Kita harus berani melawan ini. tidak bolah ada pembiaran karena di negara itu
ada aturan, di organisasi ada aturan di perguruan tinggi ada aturan, bahkan
hingga di rumah tangga juga ada aturan. Jadi kalau ada ancaman bagi negara kita
harus kita lawan,” tegasnya.
Untuk
itulah, kata Tjahyo, dalam melakukan dakwah maupun khutbah sebaiknya harus
sesuai dengan ajaran agama. Misalnya, Islam harus sesuai dengan Al-quran dan
Hadis, kalau Kristen harus sesuai dengan ajaran injil, begitu juga dengan
ajaran agama lainnya. “Tidak hanya dalam dakwah ataupun khutbahnya. Tapi kalau
nanti dalam proses organisasi dalam kelompok ataupun organisasi itu kita tahu
bertujuan untuk memecah NKRI, ini juga harus kita lawan dan bubarkan,” jelas
Tjahyo.
Dikatakan
Tjahyo, negara tidak boleh kecolongan dan tidak boleh negara kalah dengan
kelompok yang ingin memecah belah bangsa.
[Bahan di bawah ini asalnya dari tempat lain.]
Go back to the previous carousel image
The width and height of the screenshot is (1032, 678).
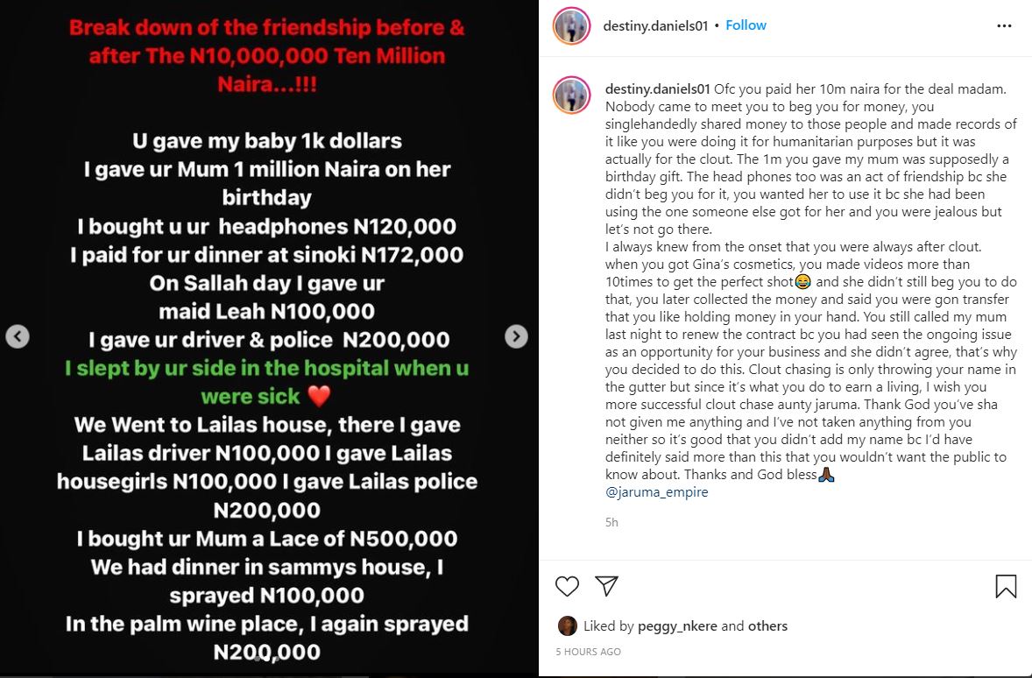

Apalagi urusan menangkal terorisme
dan radikalisme ini bukan hanya tugas TNI-Polri dan inteligen melainkan juga
tanggungjawab kita bersama.
Pengalaman
yang lalu sudah cukup membuat pelajaran bagi bangsa, dimana kelompok Gafatar
mampu melakukan perekrutan mulai dari rekruitmen tertutup dan terbuka tidak ada
yang tahu. Bahkan ketika kelompok tersebut sudah masuk hijrah tapah 4 yang akan
melawan negara, barulah ketahuan. “Inilah yang tidak boleh terjadi lagi. Negara
kita memiliki aturan, untuk berhimpun, berkumpul membentuk kelompok itu harus
mengikuti aturan yang ada sebagai negara yang punya ideology,” katanya.
Sehingga
ke depan, kata Tjahyo nilai-nilai Pancasila ini harus dijabarkan dalam
pengambilan kebijakan politik dan pengajaran apapun. “Kita harus menempatkan
semua kebijakan yang diambil harus sesuai dengan nilai-nilai Pancasila,”
ujarnya.
Dalam
kesempatan itu, Tjahyo juga mengatakan tantangan lainnya yang harus dihadapi
bangsa Indonesia setelah 72 tahun merdeka adalah masalah sandang, pangan dan
juga papan yang belum terpenuhi seluruhnya. “Kalau masalah sandang memang kita
sudah hampir selesai memenuhi ini, tapi masalah pangan kita masih banyak melakukan
impor begitu juga masalah papan, masih banyak masyarakat yang belum memiliki
rumah,” ujarnya.
Selain
itu, masalah yang belum diselesaikan lainnya seperti ketimpangan sosial yang
masih ada. Angka kematian ibu hamil yang tinggi, kanker serviks hingga pendidikan
yang belum optimal. “Di samping itu masih ada tantangan narkoba dan persoalan
korupsi yang trennya terus naik,” terangnya.
Gubsu,
Tengku Erry Nuradi mengatakan founding fathers bangsa sudah menyatukan ribuan
pulau, ratusan suku dan keragaman dengan satu bahasa. Harusnya, hal ini menjadi
satu kekuatan sehingga saat ini kita mengenal Bhineka Tunggal Ika. “Kita
ditakdirkan berbeda-beda, tidak hanya beda agama, suku tapi kita bersatu dalam
kebhinekaan. Oleh karena itu NKRI adalah harga mati. Kita harus bangga hidup
dalam kebhinekaan dan tetap satu dalam negara NKRI,” jelas Erry.
Dalam
kesempatan itu, Erry juga mengharapkan kepada mahasiswa yang bakal menjadi
generasi bangsa harus bangga menjadi bangsa Indonesia. Sebab dari 185 negara,
Indonesia masuk menjadi 20 negara besar yang mempengaruhi dunia. “Harapan kita
ke depan jika saat ini kita masih masuk dalam G-20, maka generasi ke depan kita
harapkan bisa masuk menjadi negara terbesar yang menjadi kekuatan dunia,” papar
Erry.
Hadir
juga sebagai pembicara dalam kesempatan itu, Kepala Unit Kerja Presiden
Pembinaan Ideologi Pancasila (UKP-PIP), Yudi Latief, Ketua PB NU, Prof. Dr KH.
Said Aqil Sirodj, Ketua Yayasan Unika Santo Thomas, Dr Cosmas Batubara dan
Menteri ESDM, Ignasius Jonan.(Humas Provsu)-(Riva).